AWS_REGION="us-east-1"

# Method 2: AWS Profile
AWS_PROFILE="your_aws_profile"
AWS_REGION="us-east-1"

# Optional
DEFAULT_OPENAI_MODEL="gpt-4o-mini"
LOG_LEVEL="INFO"

Basic Usage

Getting Started with Services

import asyncio
from src.open_bedrock_server.core.models import Message
from src.open_bedrock_server.services.llm_service_factory import LLMServiceFactory
from src.open_bedrock_server.core.exceptions import LLMIntegrationError

# Get service instances
openai_service = LLMServiceFactory.get_service(
    provider_name="openai", 
    model_id="gpt-4o-mini"
)

bedrock_service = LLMServiceFactory.get_service(
    provider_name="bedrock", 
    model_id="anthropic.claude-3-haiku-20240307-v1:0"
)

Simple Chat Completion

async def simple_chat():
    messages = [
        Message(role="system", content="You are a helpful assistant."),
        Message(role="user", content="What is the capital of France?")
    ]

    # Non-streaming request
    response = await openai_service.chat_completion(
        messages=messages,
        max_tokens=100,
        temperature=0.7
    )
    
    print(f"Response: {response.choices[0].message.content}")
    print(f"Usage: {response.usage.total_tokens} tokens")

# Run the example
asyncio.run(simple_chat())

Streaming Chat Completion

async def streaming_chat():
    messages = [
        Message(role="user", content="Tell me a short story about a robot.")
    ]

    print("Response: ", end="")
    async for chunk in openai_service.chat_completion(
        messages=messages,
        max_tokens=200,
        temperature=0.8,
        stream=True
    ):
        if chunk.choices and chunk.choices[0].delta.content:
            print(chunk.choices[0].delta.content, end="", flush=True)
    
    print("\n--- Stream complete ---")

asyncio.run(streaming_chat())

Advanced Features

Tool Calling (Function Calling)

async def tool_calling_example():
    # Define tools
    tools = [
        {
            "type": "function",
            "function": {
                "name": "get_weather",
                "description": "Get current weather for a location",
                "parameters": {
                    "type": "object",
                    "properties": {
                        "location": {
                            "type": "string",
                            "description": "City name, e.g., 'London, UK'"
                        },
                        "unit": {
                            "type": "string",
                            "enum": ["celsius", "fahrenheit"],
                            "description": "Temperature unit"
                        }
                    },
                    "required": ["location"]
                }
            }
        }
    ]

    messages = [
        Message(role="user", content="What's the weather like in Tokyo?")
    ]

    response = await openai_service.chat_completion(
        messages=messages,
        tools=tools,
        tool_choice="auto",
        max_tokens=150
    )

    # Check if the model wants to call a tool
    if response.choices[0].message.tool_calls:
        tool_call = response.choices[0].message.tool_calls[0]
        print(f"Tool called: {tool_call.function.name}")
        print(f"Arguments: {tool_call.function.arguments}")
        
        # Simulate tool execution
        tool_result = {"temperature": "22°C", "condition": "sunny"}
        
        # Add tool response to conversation
        messages.extend([
            response.choices[0].message,  # Assistant's tool call
            Message(
                role="tool",
                content=str(tool_result),
                tool_call_id=tool_call.id
            )
        ])
        
        # Get final response
        final_response = await openai_service.chat_completion(
            messages=messages,
            max_tokens=100
        )
        print(f"Final response: {final_response.choices[0].message.content}")

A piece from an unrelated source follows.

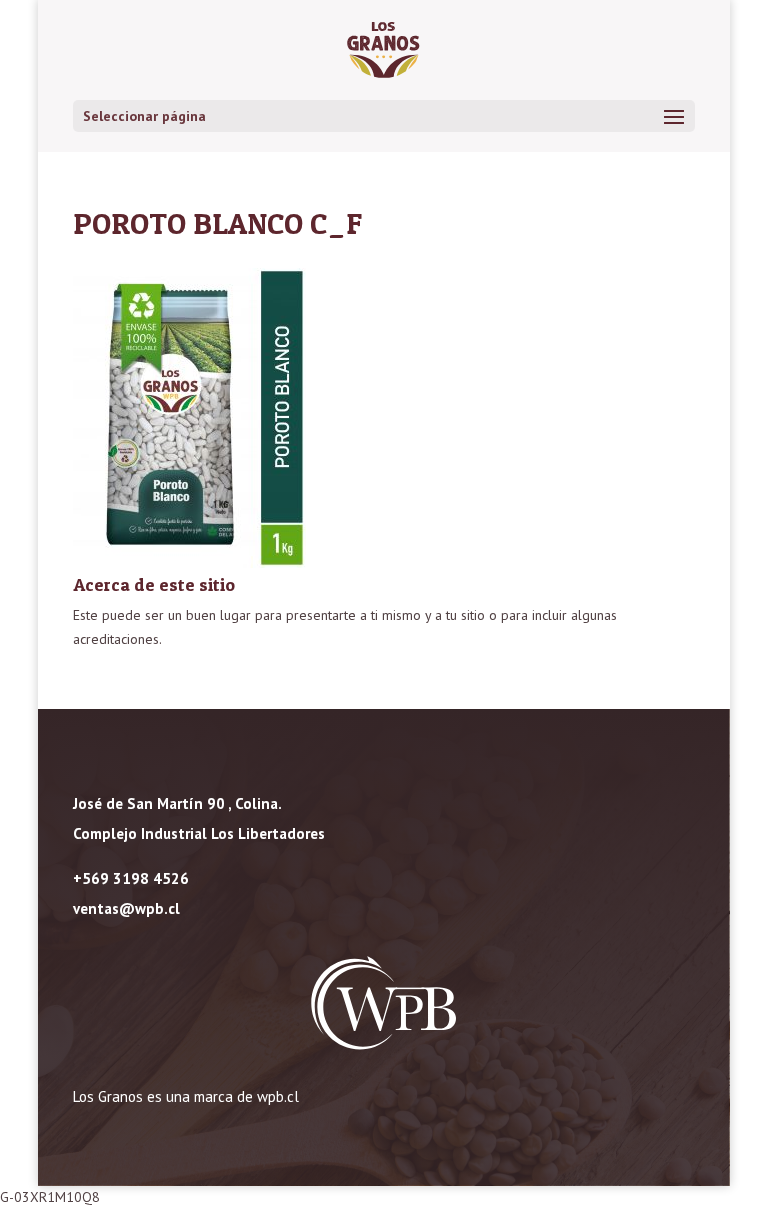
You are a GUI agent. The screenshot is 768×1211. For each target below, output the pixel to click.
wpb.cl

asyncio.run(tool_calling_example())

Multimodal Content (Images)

async def image_analysis():
    # For models that support vision (like GPT-4o)
    messages = [
        Message(
            role="user",
            content=[
                {"type": "text", "text": "What do you see in this image?"},
                {
                    "type": "image_url",
                    "image_url": {
                        "url": "https://example.com/image.jpg"
                    }
                }
            ]
        )
    ]

    response = await openai_service.chat_completion(
        messages=messages,
        max_tokens=200
    )
    
    print(f"Image analysis: {response.choices[0].message.content}")

asyncio.run(image_analysis())

Cross-Provider Usage

async def cross_provider_example():
    """Example showing how to use different providers for different tasks"""
    
    # Use OpenAI for general chat
    openai_messages = [
        Message(role="user", content="Explain quantum computing in simple terms")
    ]
    
    openai_response = await openai_service.chat_completion(
        messages=openai_messages,
        max_tokens=150
    )
    
    print("OpenAI Response:")
    print(openai_response.choices[0].message.content)
    print()
    
    # Use Bedrock Claude for analysis
    bedrock_messages = [
        Message(role="user", content="Analyze the pros and cons of remote work")
    ]
    
    bedrock_response = await bedrock_service.chat_completion(
        messages=bedrock_messages,
        max_tokens=200
    )
    
    print("Bedrock Claude Response:")
    print(bedrock_response.choices[0].message.content)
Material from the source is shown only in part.